--- RECORD EXCERPTS ---

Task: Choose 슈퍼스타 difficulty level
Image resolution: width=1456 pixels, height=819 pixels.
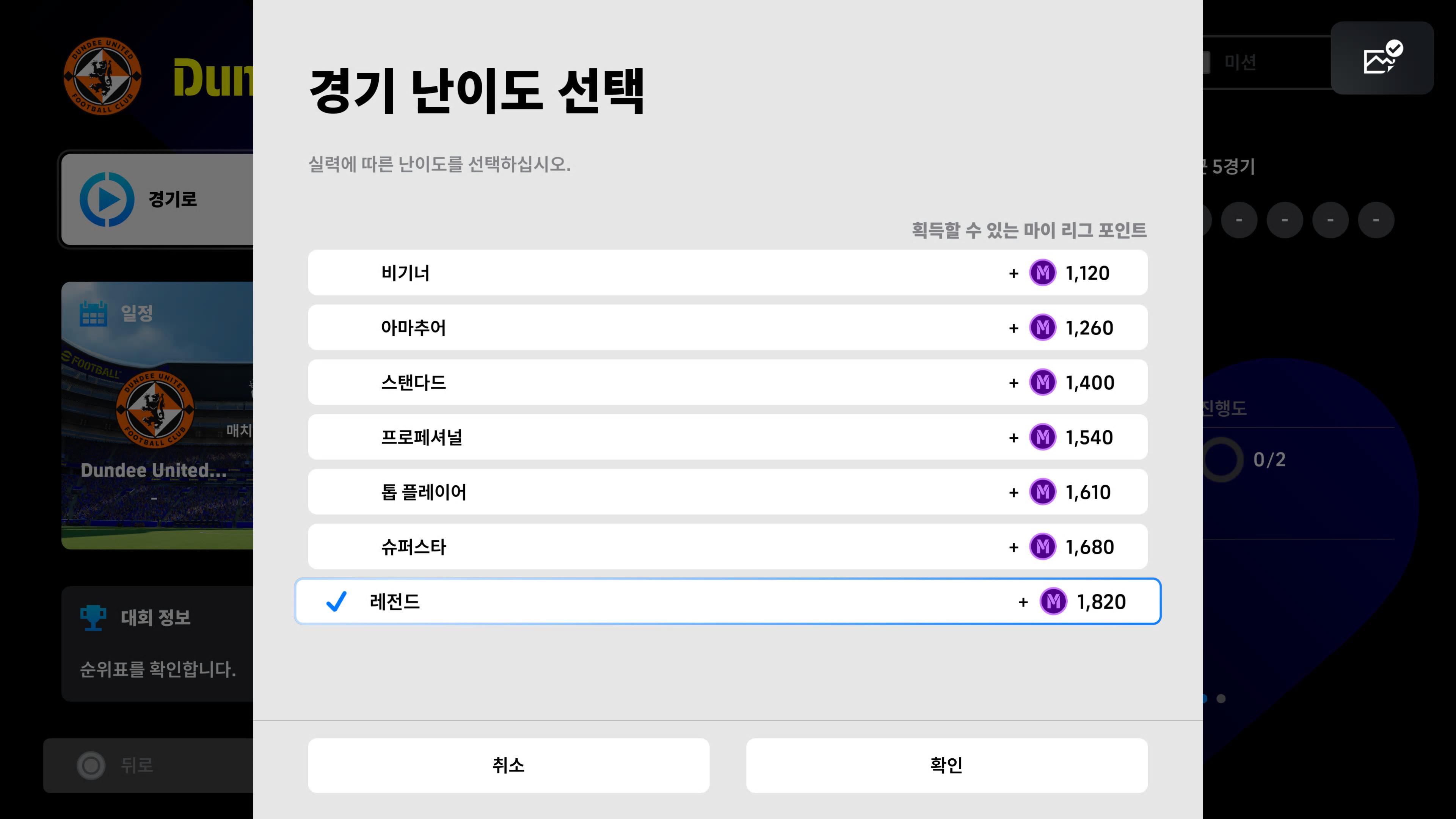Action: click(727, 546)
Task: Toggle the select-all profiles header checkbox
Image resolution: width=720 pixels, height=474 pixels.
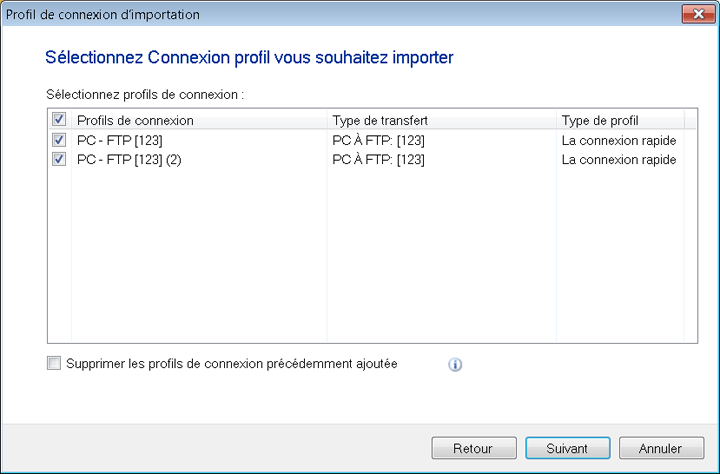Action: click(x=59, y=120)
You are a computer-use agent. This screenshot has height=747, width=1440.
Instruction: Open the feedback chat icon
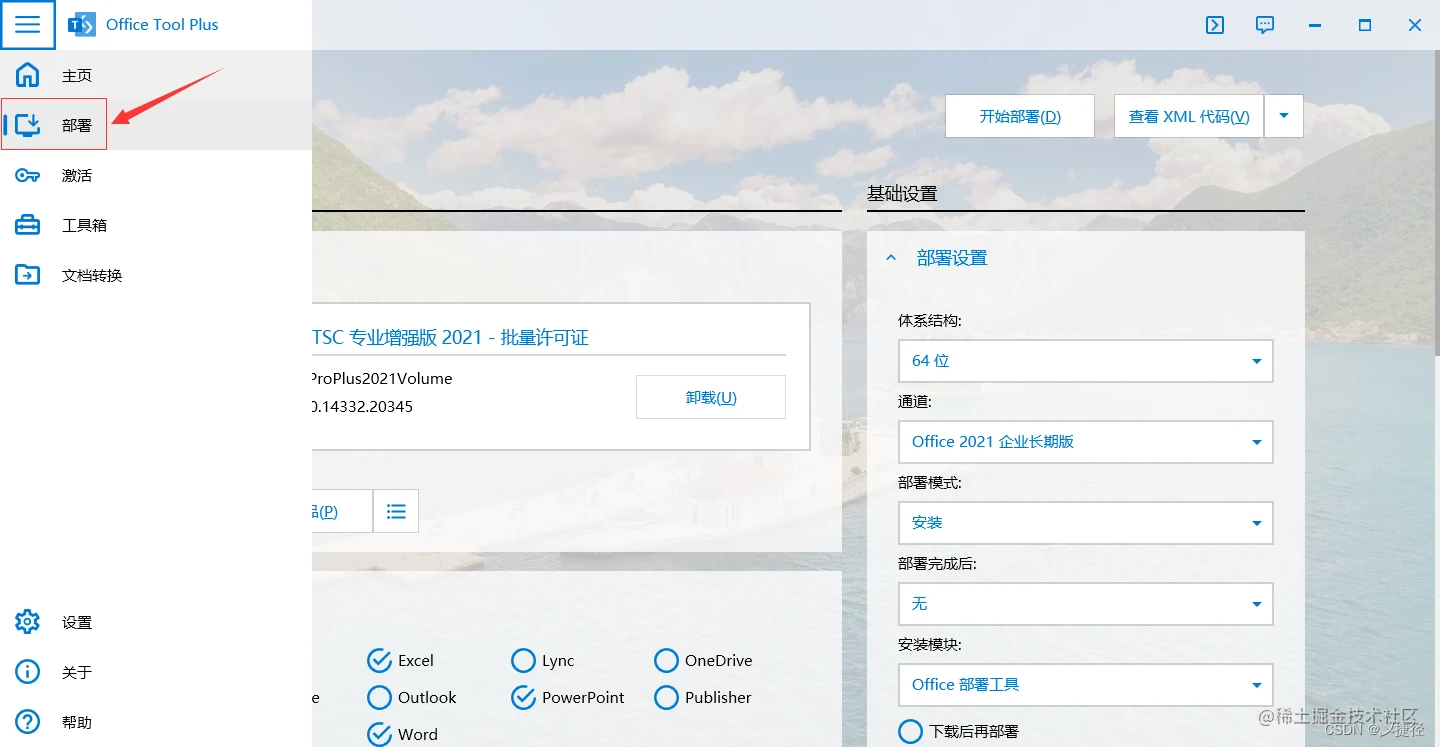(x=1265, y=25)
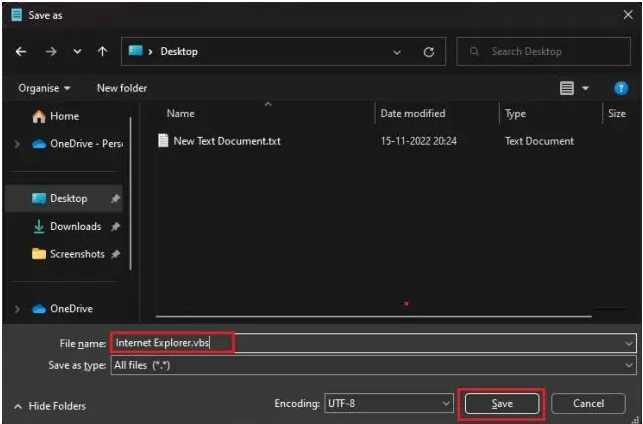This screenshot has width=643, height=424.
Task: Click the Back navigation arrow
Action: (21, 52)
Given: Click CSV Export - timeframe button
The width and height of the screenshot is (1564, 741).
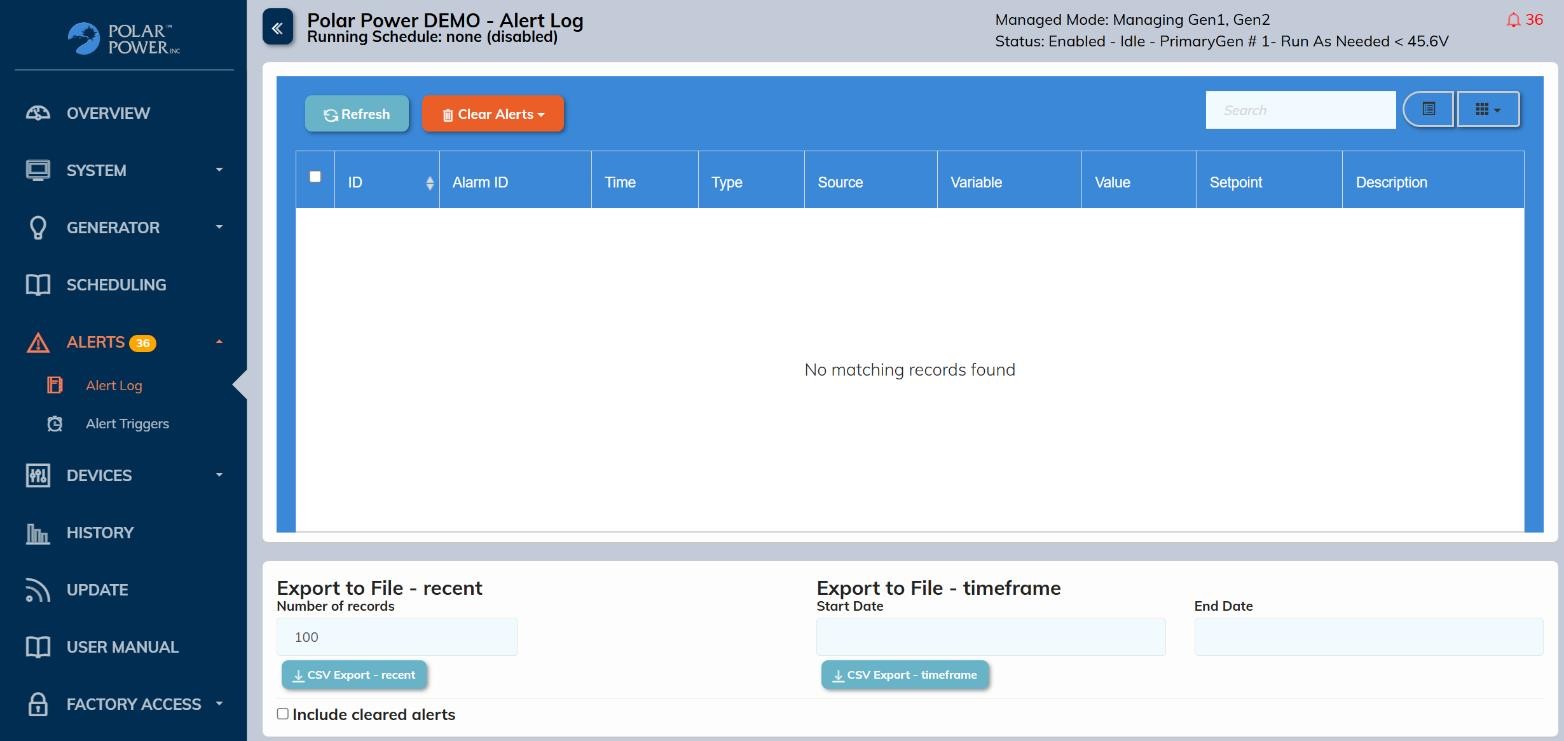Looking at the screenshot, I should [x=905, y=675].
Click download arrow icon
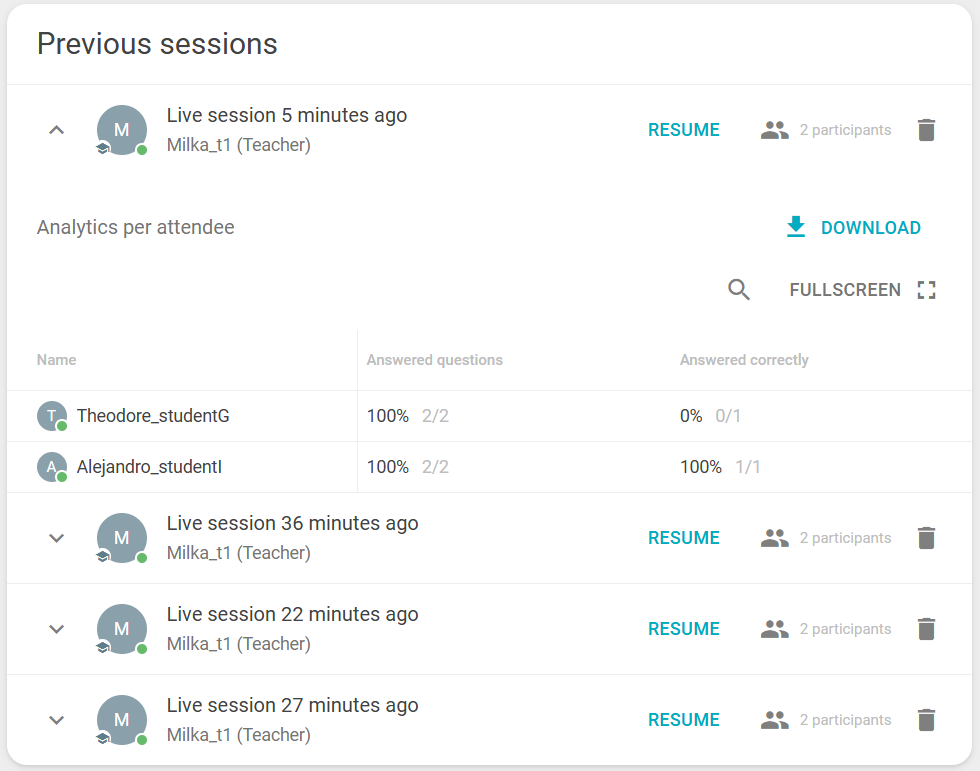Viewport: 980px width, 771px height. click(796, 228)
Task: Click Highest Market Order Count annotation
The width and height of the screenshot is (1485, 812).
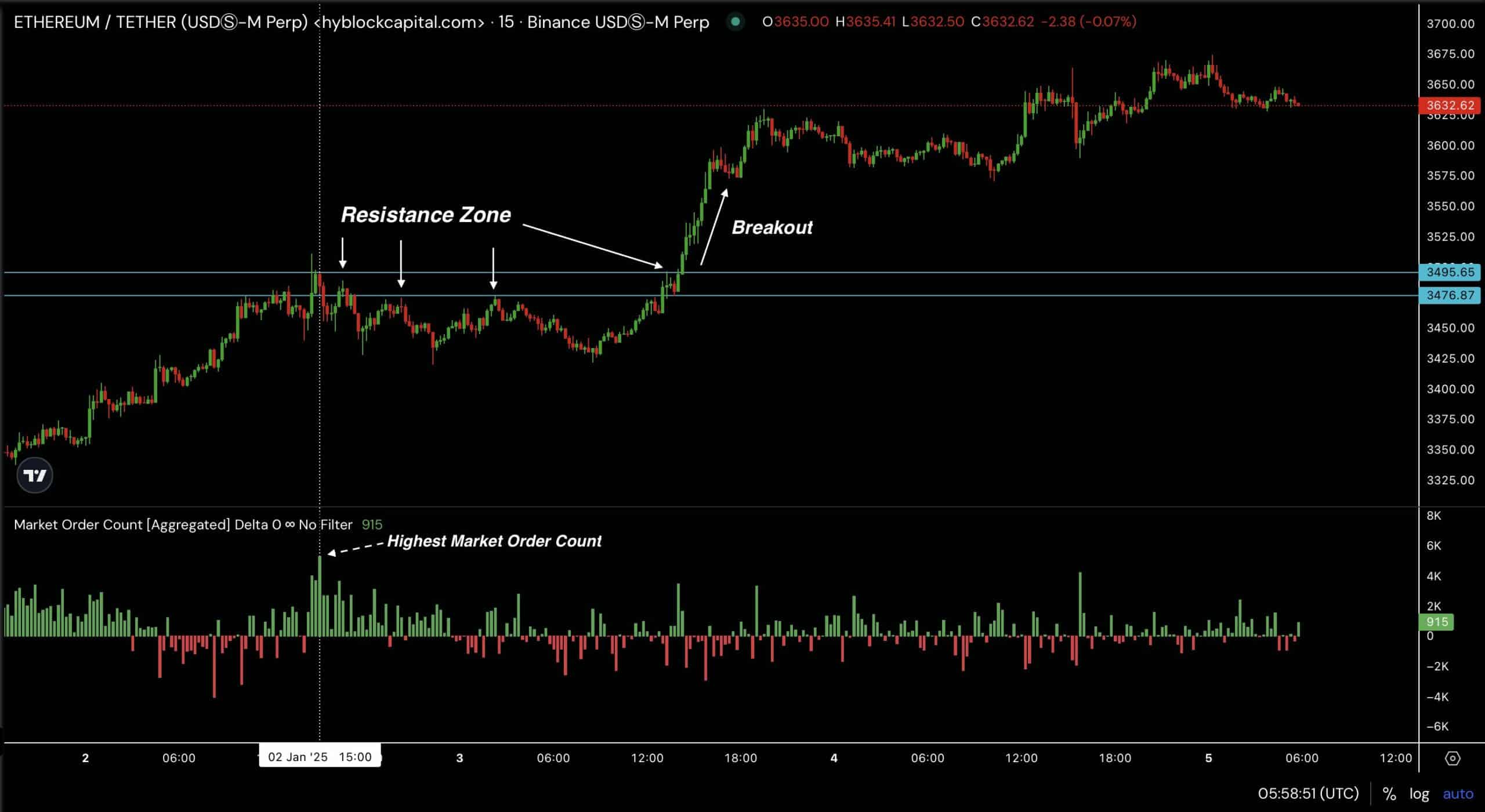Action: pos(494,541)
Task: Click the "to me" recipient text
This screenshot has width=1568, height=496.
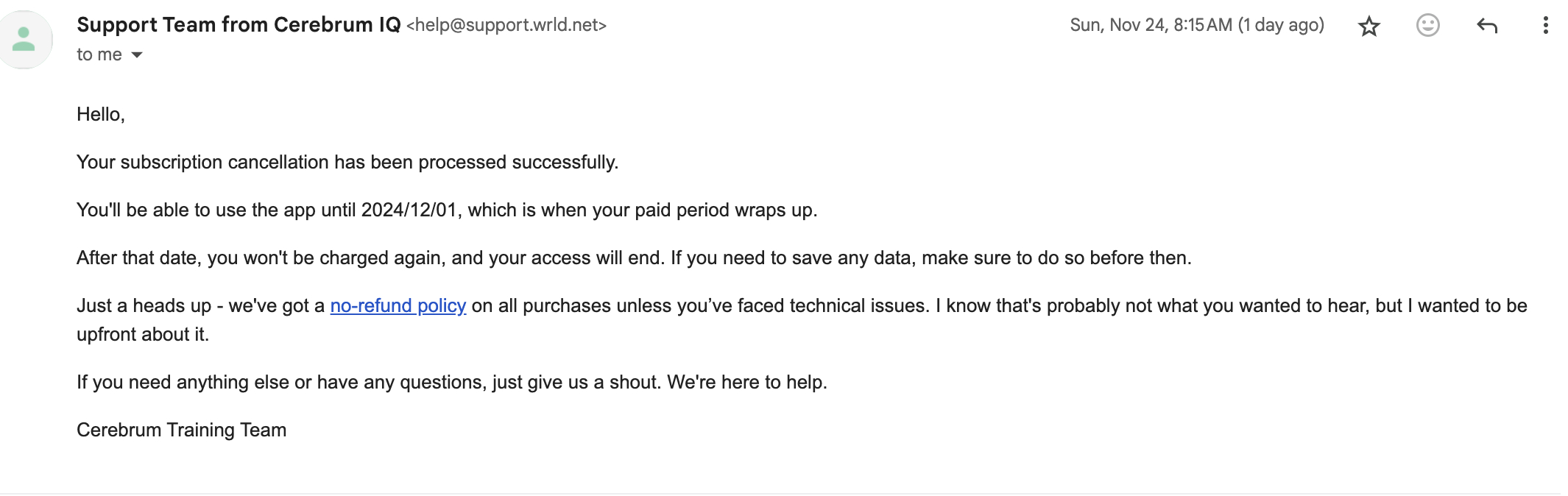Action: pyautogui.click(x=99, y=55)
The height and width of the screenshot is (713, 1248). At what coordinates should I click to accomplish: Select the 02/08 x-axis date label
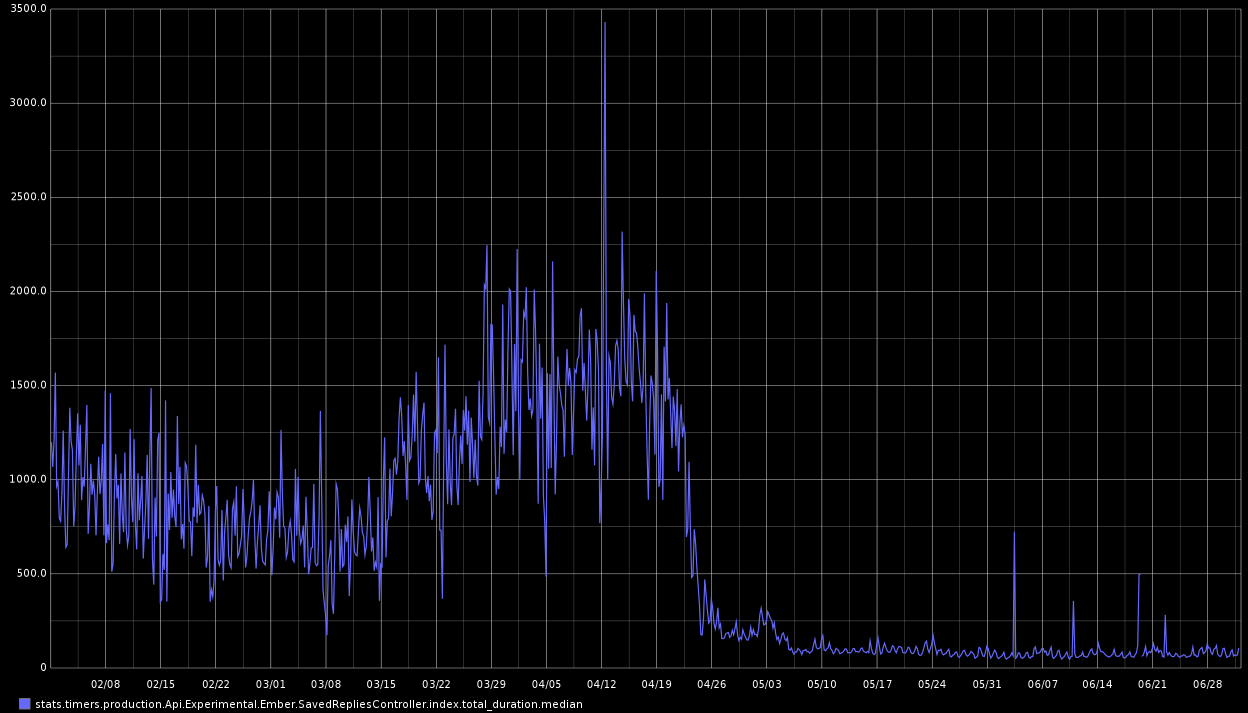(x=105, y=684)
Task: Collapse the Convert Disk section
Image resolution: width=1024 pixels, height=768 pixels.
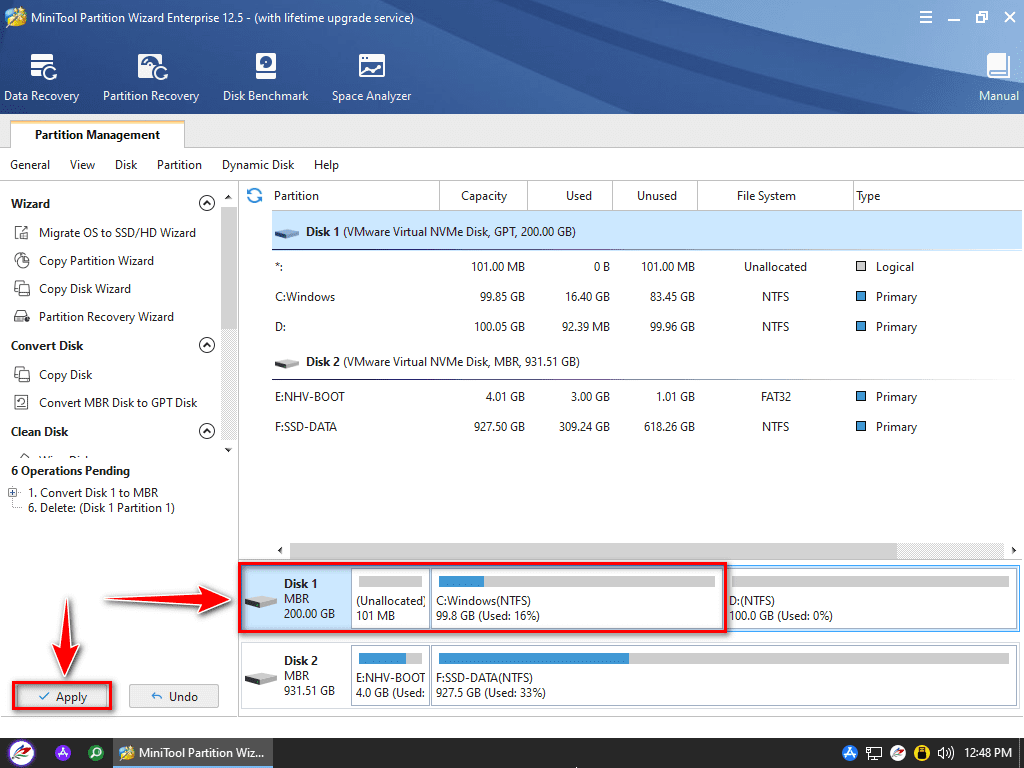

---

INSTRUCTION
Format the material above as a numbered list with one line per item, skipping blank lines and leaving out the pictures.

THE SOLUTION
1. Task: Choose 슈퍼스타 difficulty level
2. Image resolution: width=1456 pixels, height=819 pixels.
3. Action: click(727, 546)
4. Task: Toggle the select-all profiles header checkbox
5. Image resolution: width=720 pixels, height=474 pixels.
6. Action: click(x=59, y=120)
7. You are a computer-use agent. This screenshot has height=747, width=1440.
8. Instruction: Open the feedback chat icon
9. (x=1265, y=25)
10. This screenshot has width=643, height=424.
11. Task: Click the Back navigation arrow
12. Action: (21, 52)
13. Given: Click CSV Export - timeframe button
14. The width and height of the screenshot is (1564, 741).
15. Looking at the screenshot, I should [x=905, y=675].
16. Click download arrow icon
17. Viewport: 980px width, 771px height. click(796, 228)
18. Task: Click Highest Market Order Count annotation
19. The width and height of the screenshot is (1485, 812).
20. Action: pos(494,541)
21. Task: Click the "to me" recipient text
22. This screenshot has width=1568, height=496.
23. Action: pyautogui.click(x=99, y=55)
24. The height and width of the screenshot is (713, 1248). At what coordinates should I click to accomplish: Select the 02/08 x-axis date label
25. (x=105, y=684)
26. Task: Collapse the Convert Disk section
27. Image resolution: width=1024 pixels, height=768 pixels.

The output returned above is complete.